- EXERCISE OBJECTIVE: The entries follow. Copy every line in which "agent" appears.

- Collected data entries:
=== Section Start ===

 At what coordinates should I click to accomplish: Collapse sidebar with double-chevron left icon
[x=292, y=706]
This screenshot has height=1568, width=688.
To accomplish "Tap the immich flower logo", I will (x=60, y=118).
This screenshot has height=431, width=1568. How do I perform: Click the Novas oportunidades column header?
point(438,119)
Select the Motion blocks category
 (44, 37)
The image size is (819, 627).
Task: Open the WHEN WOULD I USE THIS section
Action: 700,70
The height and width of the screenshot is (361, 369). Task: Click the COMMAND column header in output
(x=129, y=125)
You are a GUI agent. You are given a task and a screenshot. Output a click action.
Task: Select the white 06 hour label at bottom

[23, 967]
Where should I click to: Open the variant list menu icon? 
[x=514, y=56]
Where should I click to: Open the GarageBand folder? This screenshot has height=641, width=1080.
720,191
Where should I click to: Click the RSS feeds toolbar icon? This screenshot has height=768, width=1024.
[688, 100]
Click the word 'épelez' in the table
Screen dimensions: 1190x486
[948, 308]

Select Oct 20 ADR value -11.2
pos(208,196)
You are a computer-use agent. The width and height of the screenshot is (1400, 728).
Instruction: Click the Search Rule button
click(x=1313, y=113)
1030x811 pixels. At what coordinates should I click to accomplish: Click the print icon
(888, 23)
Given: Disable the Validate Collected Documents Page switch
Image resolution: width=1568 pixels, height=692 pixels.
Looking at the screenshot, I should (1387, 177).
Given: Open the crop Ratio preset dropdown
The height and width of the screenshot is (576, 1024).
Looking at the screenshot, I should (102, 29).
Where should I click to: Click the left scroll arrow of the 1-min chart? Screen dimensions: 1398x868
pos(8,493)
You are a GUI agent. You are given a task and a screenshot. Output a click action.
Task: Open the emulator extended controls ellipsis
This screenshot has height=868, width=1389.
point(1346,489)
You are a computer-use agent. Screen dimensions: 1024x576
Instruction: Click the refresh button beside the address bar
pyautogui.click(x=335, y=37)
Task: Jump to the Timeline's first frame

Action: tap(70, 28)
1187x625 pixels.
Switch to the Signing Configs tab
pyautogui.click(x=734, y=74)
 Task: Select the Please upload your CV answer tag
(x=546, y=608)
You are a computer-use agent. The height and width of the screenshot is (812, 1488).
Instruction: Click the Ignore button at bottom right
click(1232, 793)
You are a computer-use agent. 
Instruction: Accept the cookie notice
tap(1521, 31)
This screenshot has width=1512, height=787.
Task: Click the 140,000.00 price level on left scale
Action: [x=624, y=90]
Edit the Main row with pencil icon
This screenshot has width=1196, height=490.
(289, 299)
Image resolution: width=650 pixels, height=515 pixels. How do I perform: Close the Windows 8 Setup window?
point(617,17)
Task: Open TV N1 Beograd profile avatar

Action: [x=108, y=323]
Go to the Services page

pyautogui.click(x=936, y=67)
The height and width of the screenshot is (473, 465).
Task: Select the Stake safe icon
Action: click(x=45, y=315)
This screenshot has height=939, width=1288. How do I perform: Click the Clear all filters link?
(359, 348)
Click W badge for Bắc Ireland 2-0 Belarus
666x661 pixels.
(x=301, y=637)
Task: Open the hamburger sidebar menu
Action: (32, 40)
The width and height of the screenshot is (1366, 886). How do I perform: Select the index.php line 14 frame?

=== Section End ===

- COMPLETED EXERCISE:
You are a GUI agent. You are given a task and a screenshot. Output a click action.
You are a computer-use agent. The width and height of the screenshot is (1400, 728).
You are a GUI agent. You are given a task and a screenshot. Output a click action.
You are a computer-use agent. Screen dimensions: 1024x576
You are a computer-use agent. The height and width of the screenshot is (812, 1488).
You are a computer-use agent. 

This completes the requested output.